In my ongoing quest to read science fiction with sensible politics and economics, I thought I would give Robert Charles Wilson a try and am reading his novel Spin, which is very enjoyable so far. On his web site he has published some talks he has given, including this:
Total up the man-hours necessary to bring even a cheap conventional color TV into your home, and the result, I suggest, would be absolutely staggering. And that work in turn rests on an absolutely colossal body of prior knowledge, all of it generated piece-by-piece and preserved and transmitted over generations.
This reminded me of the famous pencil essay. He is writing about all the things that went into making a TV advert for a car:
So even something as inherently humble as an automobile commercial stands as striking evidence that we, as a species, have an absolute genius for collaboration.

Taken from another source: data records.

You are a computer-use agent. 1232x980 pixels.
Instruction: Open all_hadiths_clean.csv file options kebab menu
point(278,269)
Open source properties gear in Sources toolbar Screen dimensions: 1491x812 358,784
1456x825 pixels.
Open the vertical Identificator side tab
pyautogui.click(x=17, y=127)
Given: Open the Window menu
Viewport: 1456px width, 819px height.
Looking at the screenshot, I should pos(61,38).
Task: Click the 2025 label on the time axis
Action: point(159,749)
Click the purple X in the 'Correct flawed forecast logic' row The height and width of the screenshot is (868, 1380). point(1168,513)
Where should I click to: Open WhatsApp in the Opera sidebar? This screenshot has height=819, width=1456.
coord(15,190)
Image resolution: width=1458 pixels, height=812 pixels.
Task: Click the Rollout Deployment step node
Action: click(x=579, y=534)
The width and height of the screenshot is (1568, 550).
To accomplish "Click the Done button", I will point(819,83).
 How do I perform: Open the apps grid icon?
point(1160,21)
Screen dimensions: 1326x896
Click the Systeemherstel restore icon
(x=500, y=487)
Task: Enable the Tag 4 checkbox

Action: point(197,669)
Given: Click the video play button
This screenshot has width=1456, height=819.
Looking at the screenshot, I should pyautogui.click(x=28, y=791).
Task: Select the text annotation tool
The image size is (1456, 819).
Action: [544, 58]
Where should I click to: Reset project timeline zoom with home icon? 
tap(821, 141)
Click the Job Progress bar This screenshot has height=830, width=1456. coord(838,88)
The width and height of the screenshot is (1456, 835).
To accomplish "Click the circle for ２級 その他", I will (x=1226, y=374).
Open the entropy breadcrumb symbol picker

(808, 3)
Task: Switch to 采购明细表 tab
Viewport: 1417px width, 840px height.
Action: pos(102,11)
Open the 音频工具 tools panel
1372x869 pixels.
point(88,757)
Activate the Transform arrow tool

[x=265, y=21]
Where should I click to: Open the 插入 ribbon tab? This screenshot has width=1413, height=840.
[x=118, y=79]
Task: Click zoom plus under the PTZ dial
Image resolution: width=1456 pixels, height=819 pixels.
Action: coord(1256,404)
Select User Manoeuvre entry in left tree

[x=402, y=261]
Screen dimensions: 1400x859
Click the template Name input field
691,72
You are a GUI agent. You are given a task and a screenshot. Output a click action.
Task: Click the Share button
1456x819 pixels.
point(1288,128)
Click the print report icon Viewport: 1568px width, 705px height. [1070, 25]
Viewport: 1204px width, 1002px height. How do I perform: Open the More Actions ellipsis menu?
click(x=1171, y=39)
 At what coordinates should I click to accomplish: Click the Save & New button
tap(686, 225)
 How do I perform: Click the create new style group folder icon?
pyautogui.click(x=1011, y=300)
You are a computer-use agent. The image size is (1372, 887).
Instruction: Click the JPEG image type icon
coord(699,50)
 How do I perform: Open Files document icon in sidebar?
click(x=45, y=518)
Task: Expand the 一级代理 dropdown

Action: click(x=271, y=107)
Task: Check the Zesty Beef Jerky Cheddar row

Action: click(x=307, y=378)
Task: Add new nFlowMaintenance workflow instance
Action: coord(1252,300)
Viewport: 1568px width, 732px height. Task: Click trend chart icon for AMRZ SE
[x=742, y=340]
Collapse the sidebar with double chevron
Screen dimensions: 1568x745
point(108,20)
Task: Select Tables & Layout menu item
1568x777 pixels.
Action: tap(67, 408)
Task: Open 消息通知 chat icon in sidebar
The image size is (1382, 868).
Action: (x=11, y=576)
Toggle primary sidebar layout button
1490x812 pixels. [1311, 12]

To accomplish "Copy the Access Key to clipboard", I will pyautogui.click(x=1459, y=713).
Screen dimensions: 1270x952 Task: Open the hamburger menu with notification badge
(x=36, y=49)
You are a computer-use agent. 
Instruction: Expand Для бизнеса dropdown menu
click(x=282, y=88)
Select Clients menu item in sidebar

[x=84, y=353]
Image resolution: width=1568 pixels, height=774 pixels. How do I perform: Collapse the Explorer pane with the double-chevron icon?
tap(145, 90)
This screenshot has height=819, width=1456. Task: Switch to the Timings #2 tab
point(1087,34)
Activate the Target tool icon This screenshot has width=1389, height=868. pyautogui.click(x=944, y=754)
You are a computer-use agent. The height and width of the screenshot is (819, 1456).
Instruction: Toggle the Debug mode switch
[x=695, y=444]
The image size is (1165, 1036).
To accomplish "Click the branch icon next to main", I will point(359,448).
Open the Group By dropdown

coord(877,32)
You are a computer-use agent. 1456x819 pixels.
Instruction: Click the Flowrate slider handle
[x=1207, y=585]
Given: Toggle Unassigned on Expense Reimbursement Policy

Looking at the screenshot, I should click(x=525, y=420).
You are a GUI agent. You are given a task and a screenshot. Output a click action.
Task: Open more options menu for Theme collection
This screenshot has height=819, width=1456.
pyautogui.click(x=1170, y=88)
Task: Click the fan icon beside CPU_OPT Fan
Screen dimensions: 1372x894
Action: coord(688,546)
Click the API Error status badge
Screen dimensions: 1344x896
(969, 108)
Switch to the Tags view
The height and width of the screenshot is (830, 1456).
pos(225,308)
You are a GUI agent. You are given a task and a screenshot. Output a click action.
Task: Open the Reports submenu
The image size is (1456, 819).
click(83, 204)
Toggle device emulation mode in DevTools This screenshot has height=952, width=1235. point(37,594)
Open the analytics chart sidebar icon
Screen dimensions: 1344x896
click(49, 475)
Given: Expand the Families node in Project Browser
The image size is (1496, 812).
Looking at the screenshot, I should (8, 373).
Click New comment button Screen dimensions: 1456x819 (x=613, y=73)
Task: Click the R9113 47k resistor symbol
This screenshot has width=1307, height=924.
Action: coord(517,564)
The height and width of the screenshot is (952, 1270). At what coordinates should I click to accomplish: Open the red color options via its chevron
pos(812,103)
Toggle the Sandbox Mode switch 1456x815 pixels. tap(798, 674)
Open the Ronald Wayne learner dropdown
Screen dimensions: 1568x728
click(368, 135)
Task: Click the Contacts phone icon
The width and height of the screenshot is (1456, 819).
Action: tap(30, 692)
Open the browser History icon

Even without conscious intent — and after all, of all the billions of people necessary to produce that ad, only a handful of them actually wanted it to exist — we can still create something in which our collective ingenuity is embedded and embodied.
Of course, he doesn’t mention what mechanism makes this collaboration possible, but we all know what it is.
Sounds quite similar to the ideas of Matt Ridley:
http://www.youtube.com/watch?v=OLHh9E5ilZ4
It is indeed the market – i.e. voluntary cooperation by people who (mostly)have never met and do not know each other.
“I Pencil” by L. Read (the Foundation for Economic Education).
Alas the disruption of the market (by taxes, regulations AND by the credit bubble financial system) has reached a point where the market is being destroyed.
Take where FEE is based.
Who in their right mind would try and create an honest (i.e. not government or Federal Reserve system subsidised) business in New York State?
Keep these reviews coming. I love science fiction and it’s great to be reminded that the forces of darkness haven’t subsumed every aspect of our popular culture. I actually go out and buy the books as well. It might well have been a Samizdata review from a few years back that led me to buy my first Neal Asher book (the first of many, I might add).